The market goes quiet around us.
"What did you do?" she asks, not seeing his face yet.
I hand him back, his clothes and bottom cleaner as well. "I changed his diaper. He was a little wet."
Chris, darling Chris was right there to divert attention from things. With his translator, he painfully offered to buy her entire stock for a couple coins.
The woman, at first confused by her son's healing, but now automatically falling into haggle mode answered that a handful of Ringgits did not pay for her time in harvesting the fruit, and bringing the fruit to market. She inhaled to say more but Chris was showing her the coins he had in hand and she stopped dead.
They were promotional coins the protectorate handed out at events. Many of them were silver or gold far in excess of a normal coin. They were gaudy. They were big. They were in a word, collectible.
He also pulled out a plastic bag covered figurine of himself as Kid Win. He winked at me through his helmet's visor.

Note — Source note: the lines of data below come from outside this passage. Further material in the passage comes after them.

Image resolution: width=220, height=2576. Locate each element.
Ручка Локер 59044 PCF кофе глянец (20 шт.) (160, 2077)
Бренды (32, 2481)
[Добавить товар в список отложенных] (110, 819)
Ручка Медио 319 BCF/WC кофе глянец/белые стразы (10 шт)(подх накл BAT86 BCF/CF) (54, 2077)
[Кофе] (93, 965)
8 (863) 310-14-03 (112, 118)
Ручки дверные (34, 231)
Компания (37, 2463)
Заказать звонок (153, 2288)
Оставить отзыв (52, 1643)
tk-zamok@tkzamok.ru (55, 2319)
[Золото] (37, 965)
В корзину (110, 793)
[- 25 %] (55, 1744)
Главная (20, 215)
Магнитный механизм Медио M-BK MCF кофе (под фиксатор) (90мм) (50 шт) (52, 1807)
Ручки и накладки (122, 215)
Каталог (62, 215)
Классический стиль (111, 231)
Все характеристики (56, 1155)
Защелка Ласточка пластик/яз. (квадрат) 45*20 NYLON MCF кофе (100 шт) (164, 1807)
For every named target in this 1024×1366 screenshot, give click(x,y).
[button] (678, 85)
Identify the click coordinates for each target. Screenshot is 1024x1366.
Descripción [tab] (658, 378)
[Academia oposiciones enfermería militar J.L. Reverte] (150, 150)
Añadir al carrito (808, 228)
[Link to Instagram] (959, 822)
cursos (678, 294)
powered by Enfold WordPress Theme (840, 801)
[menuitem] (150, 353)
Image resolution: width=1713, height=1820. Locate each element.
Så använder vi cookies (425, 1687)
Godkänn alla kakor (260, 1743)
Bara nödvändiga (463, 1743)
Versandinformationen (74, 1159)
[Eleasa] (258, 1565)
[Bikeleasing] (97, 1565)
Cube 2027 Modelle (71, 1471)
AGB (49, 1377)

I proceeded to make a little ragdoll version of me to size with the figurine, making it with the bear head and all.
Her surprise was evident as the little boy took the doll in hand, then leaned to receive the figurine as well, holding them and making them move like talking to each other. He pressed the coins, five of them, into her hand.
I picked up the large leaf, opening a hole to Blanket Space and letting them roll inside, into a basket I wove in the style of those around us inside the kitchen at the House there. I would need to look up the exact name of the fruit some other time.
At our side a girl smiled brightly, saying something my own translation didn't catch. "Put app a!"
Oh. I needed a local anchor, a connection and I wasn't touching the woman directly anymore. The toddler didn't count as he was not fluent in the dialects used here. I patted her shoulder, changing the top she wore into my material as well. Ah "putappe" was what the local word for Blanket sounded like.
I answered her in their language. "Yes, I am Blanket."
It seems we were not too far away from civilization to not have autograph hounds --although this looked like her diary, not a book by itself.
I signed it, and also gave her a handkerchief with my initials.
The adults seemed impassive, waiting until we moved further along the market to close in and pester the woman.
A few minutes later a man in uniform huffed his way over to us. He wasn't Police, he looked more like a middle aged doctor in khaki with a red cross instead of a badge.
"Excuse me. I am sorry to impose, but there are others at a local clinic if you have time." He was bowing profusely.
Kid might have sent the man away but I had a better plan. It fit what I was doing in the Bay after all. I agreed to see them for a few minutes.
He led us to a building that stank in many ways. Half of it was injured people in various stages of wasting away after a heavy injury and no money to go to a city hospital. The other half was like an orphanage, with screaming babies and unhappy children trying to make do with little.
It was clear he was more of a volunteer here than a resident. And only on site for a few days at a time. His bags weren't even unpacked for the night.
"If you can help them, please do." His voice cracked as he spoke English to us.
Kid looked at me for direction. I pulled out a pre packed bag of t-shirts, the kind we were handing out at events. "Put these on those with injuries. They won't need them for long, and keep them here in the village clinic afterward."
Chris raised an eyebrow. "And you?"
My eyes were on the crying youngsters half watching us.
"I will do what I know how to. Change diapers."